=== Work instruction ===
For each line below that includes the string "dice", show the whole line.

·····

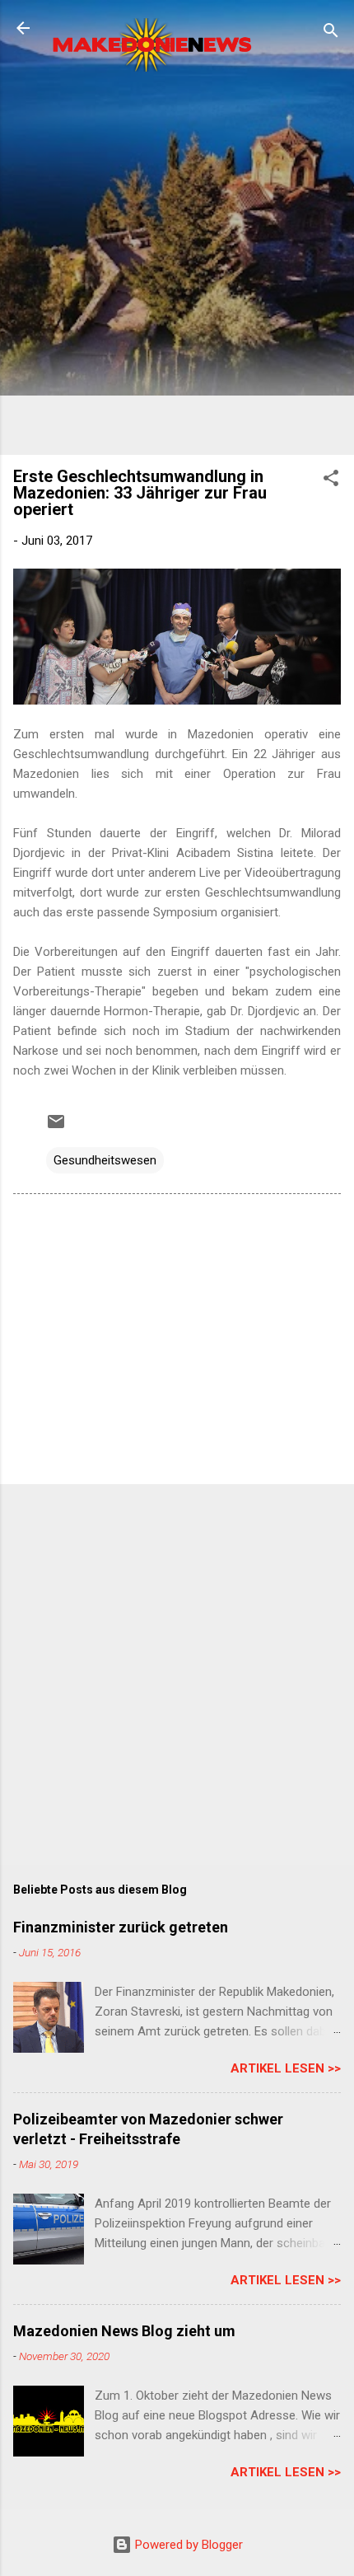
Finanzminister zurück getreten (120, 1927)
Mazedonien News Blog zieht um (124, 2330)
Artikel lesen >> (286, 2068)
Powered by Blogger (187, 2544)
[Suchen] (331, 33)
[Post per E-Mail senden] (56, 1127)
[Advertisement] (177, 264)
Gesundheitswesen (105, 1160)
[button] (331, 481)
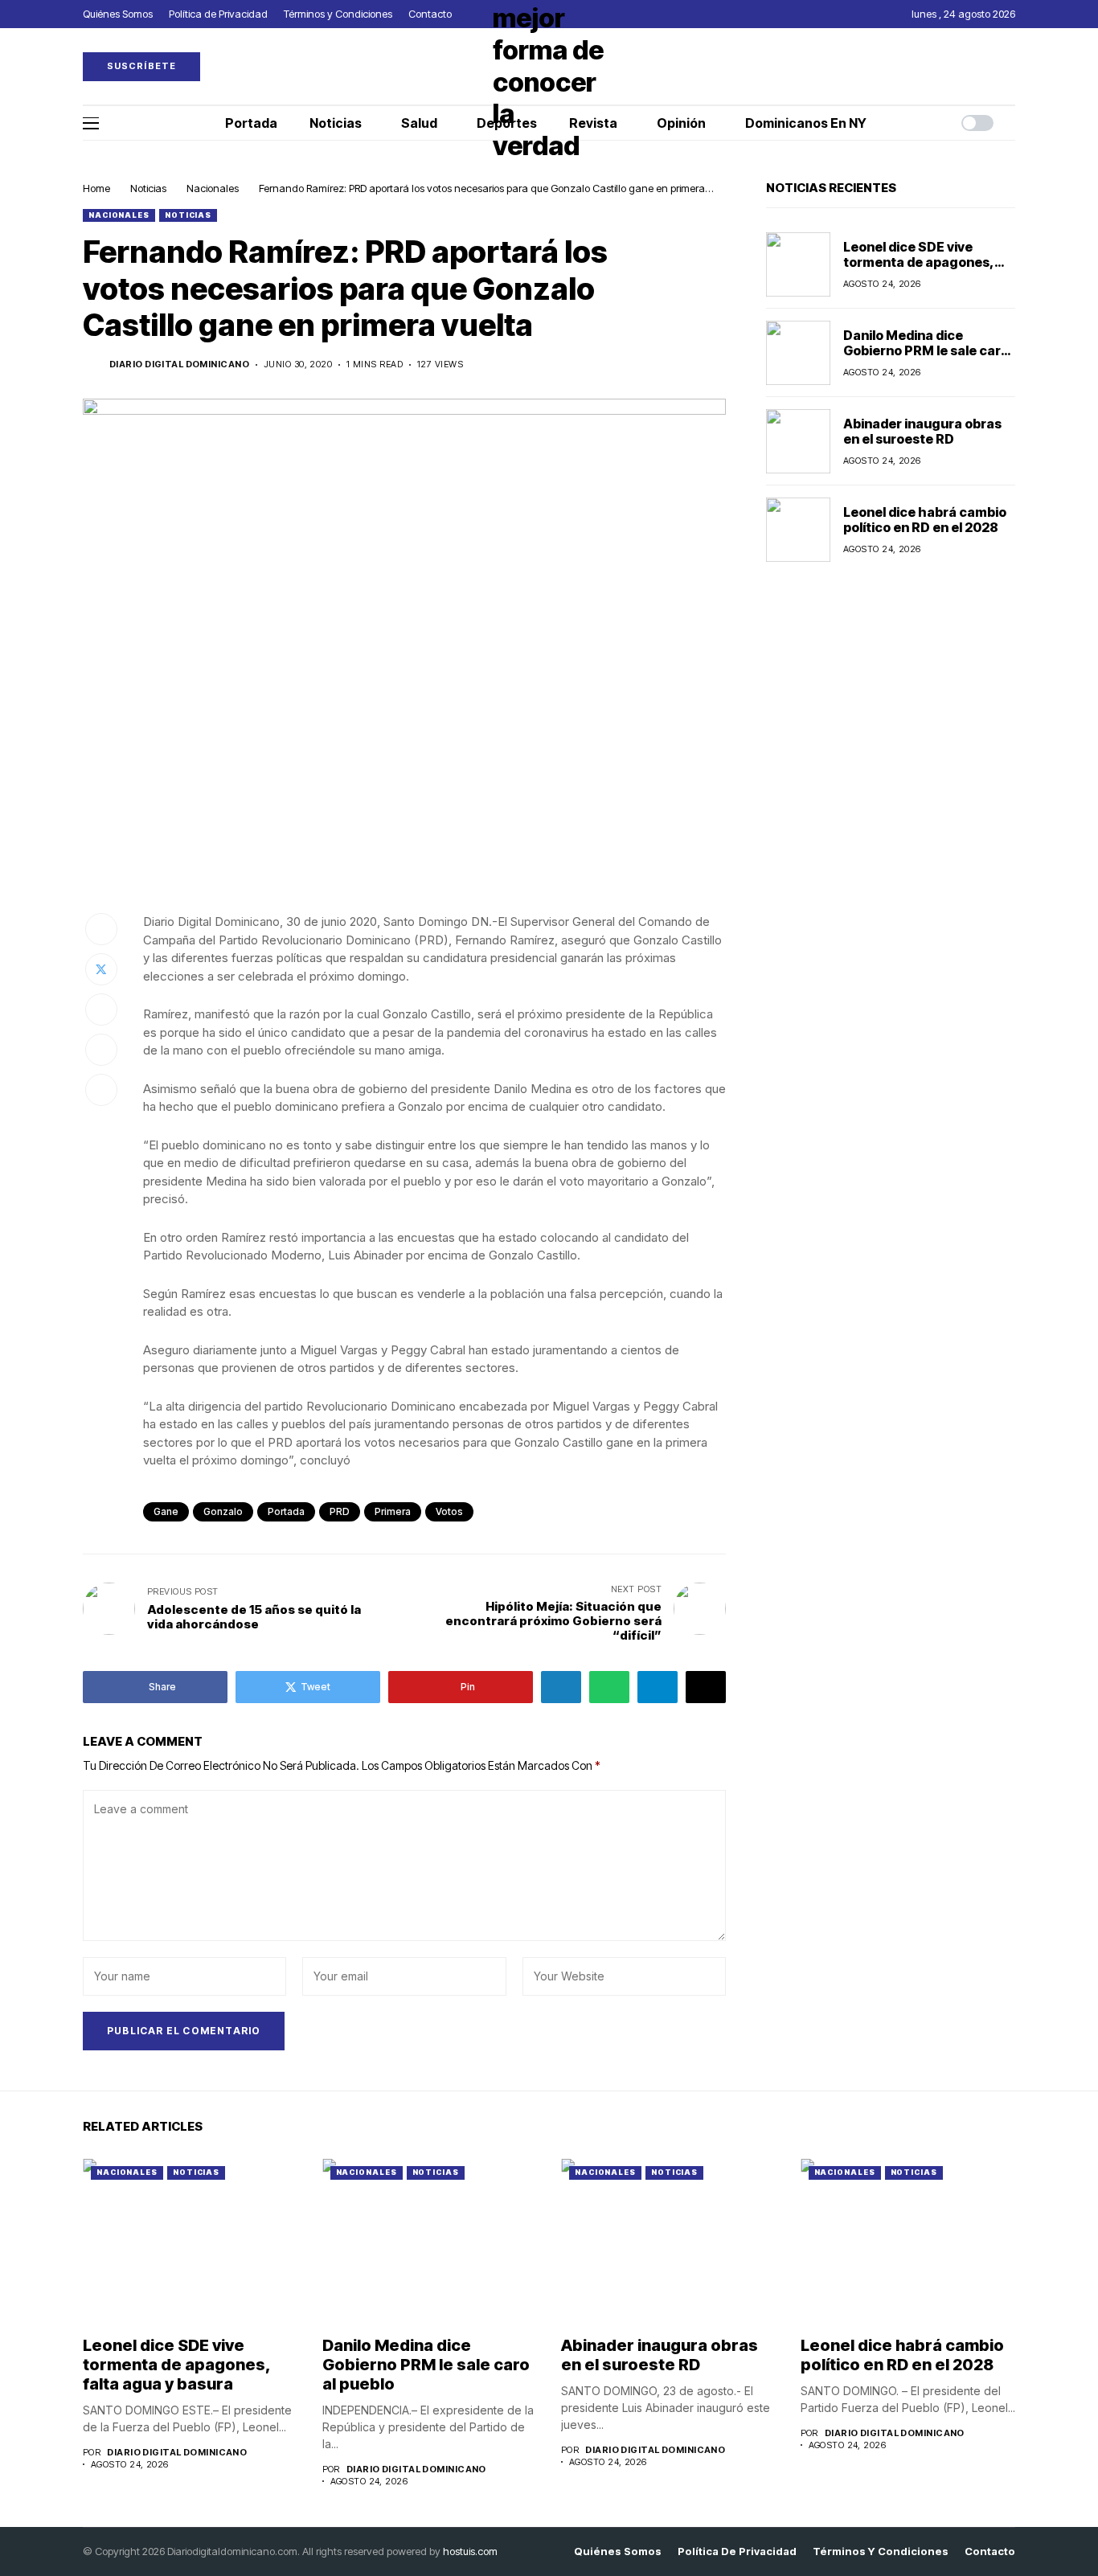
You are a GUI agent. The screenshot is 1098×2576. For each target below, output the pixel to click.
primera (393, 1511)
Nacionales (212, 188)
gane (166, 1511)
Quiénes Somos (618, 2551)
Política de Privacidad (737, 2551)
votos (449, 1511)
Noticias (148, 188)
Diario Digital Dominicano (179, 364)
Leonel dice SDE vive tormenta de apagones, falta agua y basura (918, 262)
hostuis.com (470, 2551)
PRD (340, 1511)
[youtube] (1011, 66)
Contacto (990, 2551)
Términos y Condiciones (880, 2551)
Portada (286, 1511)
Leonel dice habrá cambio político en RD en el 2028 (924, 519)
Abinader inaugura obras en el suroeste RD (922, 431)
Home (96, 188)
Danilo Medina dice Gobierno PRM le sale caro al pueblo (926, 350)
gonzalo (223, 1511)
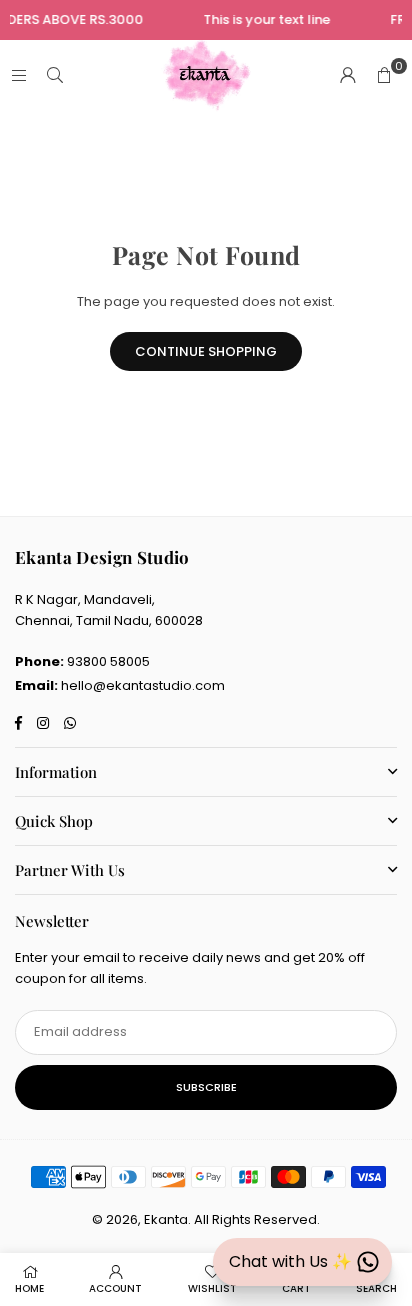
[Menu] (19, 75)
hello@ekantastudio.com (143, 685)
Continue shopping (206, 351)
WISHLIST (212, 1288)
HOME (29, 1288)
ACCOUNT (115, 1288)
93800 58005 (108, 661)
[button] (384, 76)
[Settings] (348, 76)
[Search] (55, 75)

·····

=== Written solution ===
Leonel dice SDE vive tormenta de apagones, falta agua y basura (918, 262)
Leonel dice habrá cambio político en RD en el 2028 (924, 519)
Danilo Medina dice Gobierno PRM le sale caro al pueblo (926, 350)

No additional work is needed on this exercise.